(Pixel coordinate grounding data)
***
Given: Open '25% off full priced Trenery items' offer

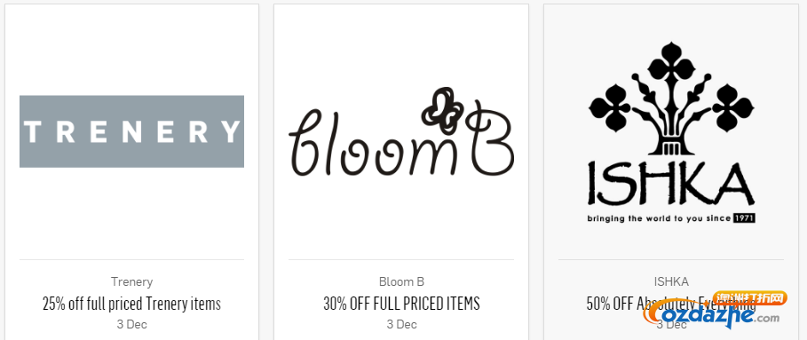Looking at the screenshot, I should click(131, 304).
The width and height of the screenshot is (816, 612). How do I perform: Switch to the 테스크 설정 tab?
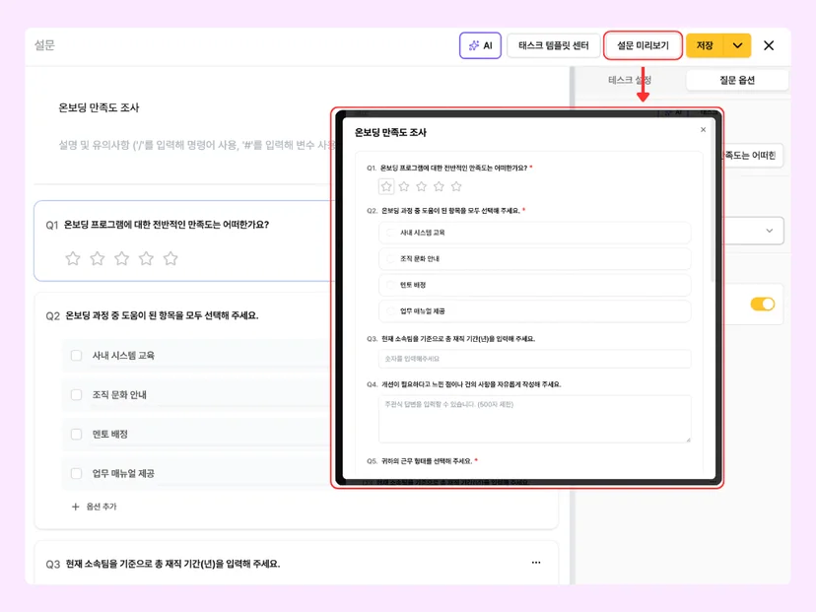[630, 80]
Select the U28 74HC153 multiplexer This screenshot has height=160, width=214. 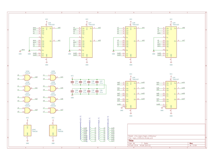tap(131, 42)
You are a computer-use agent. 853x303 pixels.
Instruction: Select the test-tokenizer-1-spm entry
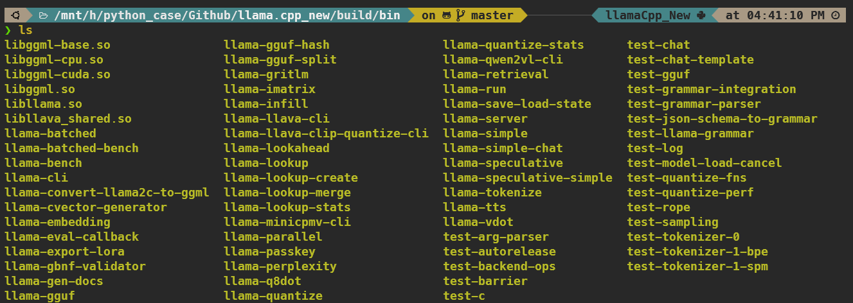(x=697, y=266)
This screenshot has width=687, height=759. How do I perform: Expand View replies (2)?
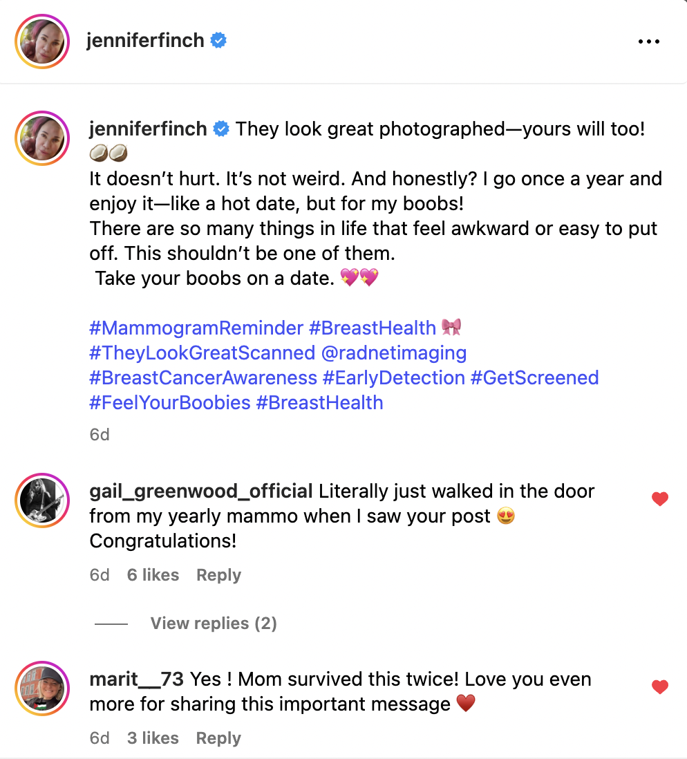click(x=214, y=624)
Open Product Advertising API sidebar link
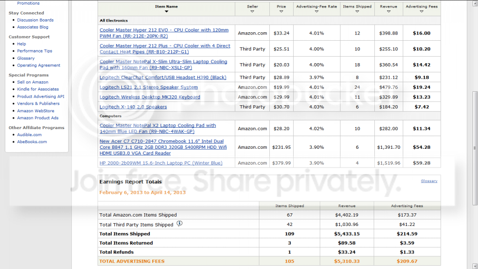478x269 pixels. (41, 96)
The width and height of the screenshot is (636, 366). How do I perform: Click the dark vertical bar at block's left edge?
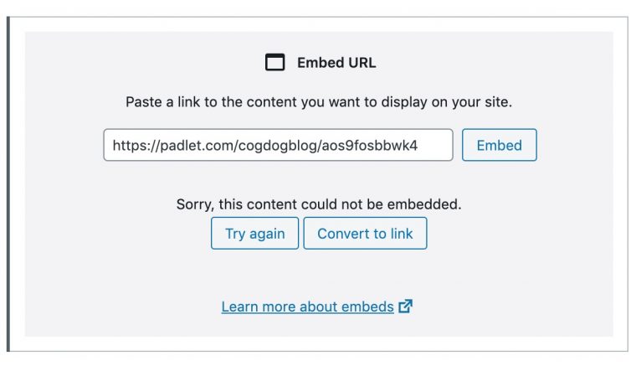[x=8, y=183]
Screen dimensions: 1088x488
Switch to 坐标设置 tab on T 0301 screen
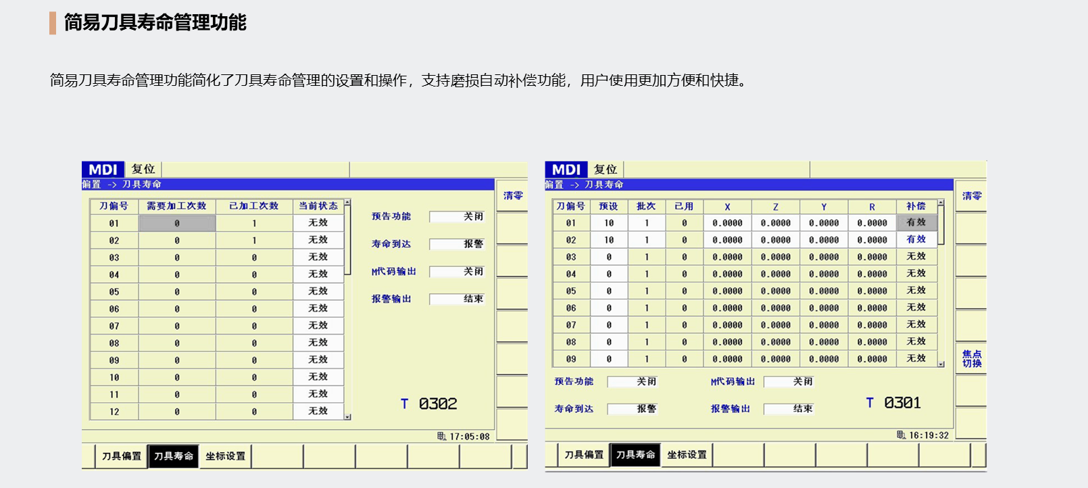coord(687,456)
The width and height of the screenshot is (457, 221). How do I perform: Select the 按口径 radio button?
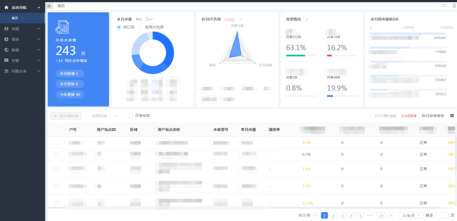coord(119,27)
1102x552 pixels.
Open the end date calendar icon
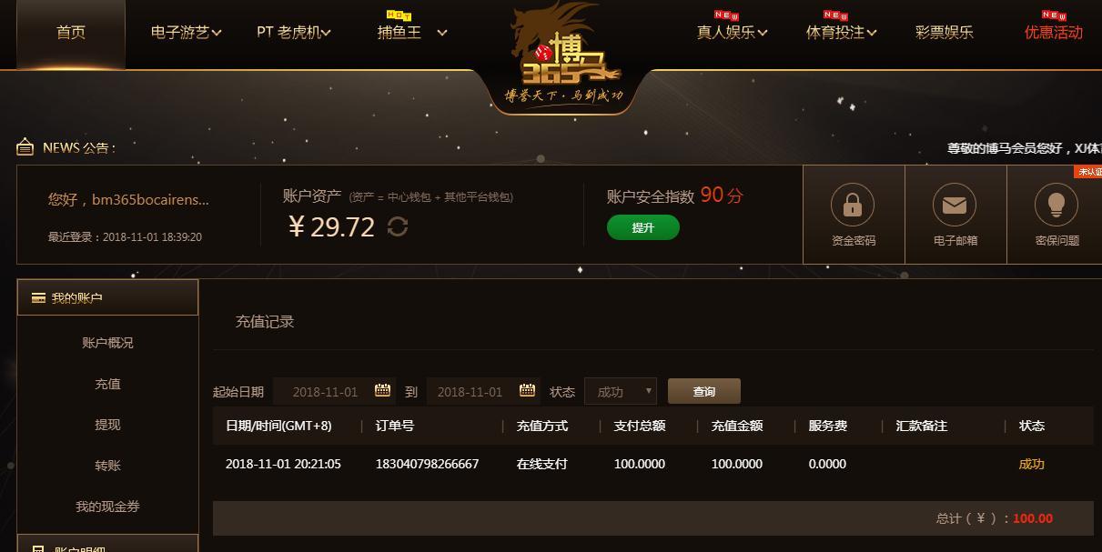pyautogui.click(x=527, y=391)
***
### About this exercise
Transcribe exactly, and only, the lines from the one with "The width and height of the screenshot is (457, 221)." through the final line of the data above. The pictures stay out.

### Solved problem
The width and height of the screenshot is (457, 221). How do I perform: Select the 按口径 radio button?
coord(119,27)
1102x552 pixels.
Open the end date calendar icon
pyautogui.click(x=527, y=391)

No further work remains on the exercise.